Third-Party Software. The Service may include or incorporate third-party software components that are generally available free of charge under licenses granting recipients broad rights to copy, modify, and distribute those components (“Third-Party Components”). Although the Service is provided to you subject to these Terms, nothing in these Terms prevents, restricts, or is intended to prevent or restrict you from obtaining Third-Party Components under the applicable third-party licenses or to limit your use of Third-Party Components under those third-party licenses.
We reserve the right to change these Terms on a going-forward basis at any time upon notice. Please check these Terms periodically for changes. If a change to these Terms materially modifies your rights or obligations, we may require that you accept the modified Terms in order to continue to use the Service. Changes are effective upon publication or if we require your acceptance of them. Disputes arising under these Terms will be resolved in accordance with the version of these Terms that was in effect at the time the dispute arose.
We reserve the right to modify or discontinue the Service at any time (including by limiting or discontinuing certain features of the Service), temporarily or permanently. We will notify you in the event we decide to deactivate or terminate the Service.

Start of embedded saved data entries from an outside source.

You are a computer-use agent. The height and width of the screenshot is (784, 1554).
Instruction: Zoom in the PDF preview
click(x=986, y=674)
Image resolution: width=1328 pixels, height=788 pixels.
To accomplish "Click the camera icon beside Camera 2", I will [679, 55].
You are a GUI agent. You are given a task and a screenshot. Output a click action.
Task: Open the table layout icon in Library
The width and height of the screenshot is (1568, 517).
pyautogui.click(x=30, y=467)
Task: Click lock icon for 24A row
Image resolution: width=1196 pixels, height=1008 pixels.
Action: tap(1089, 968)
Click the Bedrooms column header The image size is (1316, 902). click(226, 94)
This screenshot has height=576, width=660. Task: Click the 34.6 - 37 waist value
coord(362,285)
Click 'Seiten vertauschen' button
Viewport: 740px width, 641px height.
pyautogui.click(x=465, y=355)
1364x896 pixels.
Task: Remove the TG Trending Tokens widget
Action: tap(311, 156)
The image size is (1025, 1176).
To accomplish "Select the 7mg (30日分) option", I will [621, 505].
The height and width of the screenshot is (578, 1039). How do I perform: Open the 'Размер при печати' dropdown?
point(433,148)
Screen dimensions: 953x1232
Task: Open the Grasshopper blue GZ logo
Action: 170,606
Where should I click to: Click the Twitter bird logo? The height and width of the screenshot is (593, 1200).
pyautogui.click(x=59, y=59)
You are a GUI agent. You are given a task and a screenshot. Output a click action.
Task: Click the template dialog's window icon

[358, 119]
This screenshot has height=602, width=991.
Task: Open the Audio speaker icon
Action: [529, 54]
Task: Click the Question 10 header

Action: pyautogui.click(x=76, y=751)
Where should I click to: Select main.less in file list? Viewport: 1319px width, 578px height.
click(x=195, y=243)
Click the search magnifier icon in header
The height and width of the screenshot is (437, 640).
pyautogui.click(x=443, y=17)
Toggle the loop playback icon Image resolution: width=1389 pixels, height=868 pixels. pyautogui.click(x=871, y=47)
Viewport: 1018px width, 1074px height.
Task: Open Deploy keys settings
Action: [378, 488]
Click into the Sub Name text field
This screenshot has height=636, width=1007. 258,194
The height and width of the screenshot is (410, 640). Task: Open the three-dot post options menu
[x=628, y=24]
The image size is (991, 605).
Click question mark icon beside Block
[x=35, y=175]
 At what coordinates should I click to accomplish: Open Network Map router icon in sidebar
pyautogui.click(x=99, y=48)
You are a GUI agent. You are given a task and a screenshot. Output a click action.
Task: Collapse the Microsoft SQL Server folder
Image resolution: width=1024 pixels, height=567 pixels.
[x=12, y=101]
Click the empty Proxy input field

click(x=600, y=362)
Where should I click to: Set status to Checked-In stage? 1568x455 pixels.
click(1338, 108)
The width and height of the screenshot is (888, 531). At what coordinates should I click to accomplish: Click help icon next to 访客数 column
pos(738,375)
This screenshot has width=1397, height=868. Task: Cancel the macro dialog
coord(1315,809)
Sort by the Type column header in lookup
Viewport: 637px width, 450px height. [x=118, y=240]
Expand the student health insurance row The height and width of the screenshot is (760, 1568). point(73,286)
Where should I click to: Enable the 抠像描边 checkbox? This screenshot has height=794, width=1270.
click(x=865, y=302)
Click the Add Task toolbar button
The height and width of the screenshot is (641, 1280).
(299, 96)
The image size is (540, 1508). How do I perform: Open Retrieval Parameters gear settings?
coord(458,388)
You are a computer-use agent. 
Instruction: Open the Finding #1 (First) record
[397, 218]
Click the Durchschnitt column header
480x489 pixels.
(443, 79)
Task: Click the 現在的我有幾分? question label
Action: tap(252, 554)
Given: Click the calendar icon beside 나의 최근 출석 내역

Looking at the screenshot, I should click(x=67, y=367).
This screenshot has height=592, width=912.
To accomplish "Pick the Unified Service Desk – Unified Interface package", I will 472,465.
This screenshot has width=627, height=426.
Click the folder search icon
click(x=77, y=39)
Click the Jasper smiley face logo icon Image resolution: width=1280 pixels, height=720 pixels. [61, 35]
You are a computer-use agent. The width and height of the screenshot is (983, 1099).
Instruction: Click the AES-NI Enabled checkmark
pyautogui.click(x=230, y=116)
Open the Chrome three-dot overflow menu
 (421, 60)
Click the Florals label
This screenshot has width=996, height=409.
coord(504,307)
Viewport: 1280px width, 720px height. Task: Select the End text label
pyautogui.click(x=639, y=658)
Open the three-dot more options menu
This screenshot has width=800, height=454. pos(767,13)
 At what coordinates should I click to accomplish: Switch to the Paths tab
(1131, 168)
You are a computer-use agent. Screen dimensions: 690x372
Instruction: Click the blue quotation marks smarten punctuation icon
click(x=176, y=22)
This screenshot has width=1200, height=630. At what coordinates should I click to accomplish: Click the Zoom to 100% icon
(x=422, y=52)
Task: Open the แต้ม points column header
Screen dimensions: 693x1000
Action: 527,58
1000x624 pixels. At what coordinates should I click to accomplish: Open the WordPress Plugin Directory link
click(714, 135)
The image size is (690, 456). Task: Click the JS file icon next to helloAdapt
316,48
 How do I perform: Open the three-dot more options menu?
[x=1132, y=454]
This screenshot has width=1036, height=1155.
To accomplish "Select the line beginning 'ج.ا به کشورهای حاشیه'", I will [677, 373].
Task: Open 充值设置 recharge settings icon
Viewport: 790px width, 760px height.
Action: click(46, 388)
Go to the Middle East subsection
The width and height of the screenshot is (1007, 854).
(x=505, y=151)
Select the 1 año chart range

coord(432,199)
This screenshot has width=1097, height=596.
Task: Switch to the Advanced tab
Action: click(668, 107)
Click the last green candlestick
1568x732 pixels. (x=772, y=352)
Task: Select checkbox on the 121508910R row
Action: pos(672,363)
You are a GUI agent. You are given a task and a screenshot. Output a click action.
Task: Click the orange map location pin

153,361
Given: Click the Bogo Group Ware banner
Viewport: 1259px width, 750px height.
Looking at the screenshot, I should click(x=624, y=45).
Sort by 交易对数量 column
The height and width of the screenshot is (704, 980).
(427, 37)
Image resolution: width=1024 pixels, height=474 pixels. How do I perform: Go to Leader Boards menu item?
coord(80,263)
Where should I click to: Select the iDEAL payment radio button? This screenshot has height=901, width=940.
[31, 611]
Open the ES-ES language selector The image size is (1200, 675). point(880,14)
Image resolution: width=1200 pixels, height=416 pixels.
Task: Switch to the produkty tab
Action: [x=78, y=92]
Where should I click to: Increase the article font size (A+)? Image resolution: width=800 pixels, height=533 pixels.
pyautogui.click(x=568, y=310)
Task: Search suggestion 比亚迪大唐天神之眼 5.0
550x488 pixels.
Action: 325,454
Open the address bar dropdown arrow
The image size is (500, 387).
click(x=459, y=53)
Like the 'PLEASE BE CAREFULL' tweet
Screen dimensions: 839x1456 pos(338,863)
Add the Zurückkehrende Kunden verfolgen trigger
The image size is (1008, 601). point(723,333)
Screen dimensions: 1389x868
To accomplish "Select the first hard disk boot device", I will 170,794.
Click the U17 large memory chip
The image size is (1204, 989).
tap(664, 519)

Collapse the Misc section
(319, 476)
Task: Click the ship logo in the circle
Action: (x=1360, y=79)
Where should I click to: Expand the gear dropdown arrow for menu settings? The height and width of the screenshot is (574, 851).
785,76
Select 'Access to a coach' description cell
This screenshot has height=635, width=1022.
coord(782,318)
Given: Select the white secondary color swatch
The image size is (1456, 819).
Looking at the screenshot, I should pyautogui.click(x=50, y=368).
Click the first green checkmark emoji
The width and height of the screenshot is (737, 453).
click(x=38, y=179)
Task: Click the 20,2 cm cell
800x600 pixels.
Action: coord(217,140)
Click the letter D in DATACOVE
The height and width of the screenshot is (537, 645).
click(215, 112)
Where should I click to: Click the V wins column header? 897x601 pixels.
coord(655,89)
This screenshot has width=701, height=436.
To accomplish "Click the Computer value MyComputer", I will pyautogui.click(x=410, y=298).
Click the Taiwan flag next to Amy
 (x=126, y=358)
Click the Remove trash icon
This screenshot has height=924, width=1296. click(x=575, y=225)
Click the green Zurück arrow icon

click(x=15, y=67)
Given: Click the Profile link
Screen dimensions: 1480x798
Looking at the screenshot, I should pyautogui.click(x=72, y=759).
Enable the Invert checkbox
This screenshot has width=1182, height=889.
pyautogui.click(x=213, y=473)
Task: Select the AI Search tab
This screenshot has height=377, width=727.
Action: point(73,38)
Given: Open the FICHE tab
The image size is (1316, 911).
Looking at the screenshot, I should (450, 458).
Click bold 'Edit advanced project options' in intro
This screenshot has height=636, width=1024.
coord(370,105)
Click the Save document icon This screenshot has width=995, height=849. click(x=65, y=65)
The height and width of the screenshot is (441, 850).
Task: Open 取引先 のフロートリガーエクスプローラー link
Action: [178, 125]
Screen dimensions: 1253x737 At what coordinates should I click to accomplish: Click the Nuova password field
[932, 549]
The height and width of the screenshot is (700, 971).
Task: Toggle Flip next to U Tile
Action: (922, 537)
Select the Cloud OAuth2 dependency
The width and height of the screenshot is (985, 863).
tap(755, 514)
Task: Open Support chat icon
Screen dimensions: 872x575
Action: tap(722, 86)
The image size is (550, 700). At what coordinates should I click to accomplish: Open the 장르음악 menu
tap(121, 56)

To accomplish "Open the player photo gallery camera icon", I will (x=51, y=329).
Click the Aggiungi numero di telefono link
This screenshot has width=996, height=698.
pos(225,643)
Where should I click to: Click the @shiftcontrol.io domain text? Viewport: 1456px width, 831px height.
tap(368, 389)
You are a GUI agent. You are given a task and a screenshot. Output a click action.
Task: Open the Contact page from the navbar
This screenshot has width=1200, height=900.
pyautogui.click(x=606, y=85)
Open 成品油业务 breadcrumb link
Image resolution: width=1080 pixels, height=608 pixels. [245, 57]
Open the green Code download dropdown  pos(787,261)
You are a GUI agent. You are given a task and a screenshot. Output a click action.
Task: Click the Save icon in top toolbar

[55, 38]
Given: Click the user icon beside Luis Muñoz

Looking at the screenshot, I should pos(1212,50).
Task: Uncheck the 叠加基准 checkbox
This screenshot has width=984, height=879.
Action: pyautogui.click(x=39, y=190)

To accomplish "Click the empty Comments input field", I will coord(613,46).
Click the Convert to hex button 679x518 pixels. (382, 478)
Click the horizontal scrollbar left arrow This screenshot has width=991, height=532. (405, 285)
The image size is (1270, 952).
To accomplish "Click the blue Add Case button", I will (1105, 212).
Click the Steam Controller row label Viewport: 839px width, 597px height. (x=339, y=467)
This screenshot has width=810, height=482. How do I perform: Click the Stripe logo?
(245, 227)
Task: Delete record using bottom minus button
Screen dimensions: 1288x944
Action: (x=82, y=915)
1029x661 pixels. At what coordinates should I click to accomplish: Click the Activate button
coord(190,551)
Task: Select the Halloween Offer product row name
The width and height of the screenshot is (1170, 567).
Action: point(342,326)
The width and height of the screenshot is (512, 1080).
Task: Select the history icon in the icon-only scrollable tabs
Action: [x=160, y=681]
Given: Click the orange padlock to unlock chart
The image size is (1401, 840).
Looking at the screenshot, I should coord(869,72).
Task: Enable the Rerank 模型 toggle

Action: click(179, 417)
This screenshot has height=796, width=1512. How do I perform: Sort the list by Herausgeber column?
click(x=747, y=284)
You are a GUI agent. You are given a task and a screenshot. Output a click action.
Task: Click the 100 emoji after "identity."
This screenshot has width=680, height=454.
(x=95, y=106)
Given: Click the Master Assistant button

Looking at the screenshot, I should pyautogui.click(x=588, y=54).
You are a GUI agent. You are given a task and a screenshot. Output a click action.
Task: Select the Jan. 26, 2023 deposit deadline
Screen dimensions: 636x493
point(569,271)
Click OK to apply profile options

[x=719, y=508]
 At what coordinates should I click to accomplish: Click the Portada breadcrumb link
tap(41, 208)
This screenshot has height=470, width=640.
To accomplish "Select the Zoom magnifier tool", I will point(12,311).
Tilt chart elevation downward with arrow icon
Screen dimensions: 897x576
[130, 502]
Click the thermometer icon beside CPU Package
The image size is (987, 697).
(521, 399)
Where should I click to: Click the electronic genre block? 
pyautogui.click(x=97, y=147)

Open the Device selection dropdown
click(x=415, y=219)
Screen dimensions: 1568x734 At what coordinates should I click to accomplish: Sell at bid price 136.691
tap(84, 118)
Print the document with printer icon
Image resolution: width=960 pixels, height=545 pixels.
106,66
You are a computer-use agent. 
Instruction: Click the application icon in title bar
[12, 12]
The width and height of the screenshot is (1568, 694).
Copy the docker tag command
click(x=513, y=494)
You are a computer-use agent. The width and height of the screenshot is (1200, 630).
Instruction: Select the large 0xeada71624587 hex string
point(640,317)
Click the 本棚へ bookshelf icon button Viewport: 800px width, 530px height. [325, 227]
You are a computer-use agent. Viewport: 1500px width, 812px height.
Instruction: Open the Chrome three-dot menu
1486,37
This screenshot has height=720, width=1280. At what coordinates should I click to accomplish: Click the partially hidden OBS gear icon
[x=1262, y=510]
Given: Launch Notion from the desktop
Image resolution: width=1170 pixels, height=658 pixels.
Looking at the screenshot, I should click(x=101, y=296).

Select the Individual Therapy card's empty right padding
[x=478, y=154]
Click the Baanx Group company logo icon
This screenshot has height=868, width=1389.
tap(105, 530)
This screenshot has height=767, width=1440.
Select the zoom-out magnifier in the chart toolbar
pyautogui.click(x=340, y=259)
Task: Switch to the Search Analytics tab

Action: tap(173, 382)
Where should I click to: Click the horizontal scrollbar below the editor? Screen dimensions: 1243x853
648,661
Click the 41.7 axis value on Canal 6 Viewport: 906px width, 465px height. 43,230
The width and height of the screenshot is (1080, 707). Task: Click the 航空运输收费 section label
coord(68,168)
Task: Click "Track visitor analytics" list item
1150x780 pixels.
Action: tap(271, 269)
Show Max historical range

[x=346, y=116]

We will have no liability for any change to the Service or any suspension or termination of your access to or use of the Service.
When these Terms terminate: (a) rights granted by us to you will terminate and you must immediately stop using the Service; (b) you must pay us any unpaid amount that was due prior to termination; and (c) all payment obligations accrued prior to termination and Sections 3 (Let’s Talk Ownership), 4 (Understanding Your Rights To Your Content), 11 (What Happens When You Leave The Service), 12 (Your And Fathom’s Responsibility If It’s A Less Than Ideal Situation), 13 (Here’s What We Don’t Cover), 14 (What We Aren’t On The Hook For), 15 (How We Manage Conflict Resolution), 16 (Other Important Bits To Know) will survive.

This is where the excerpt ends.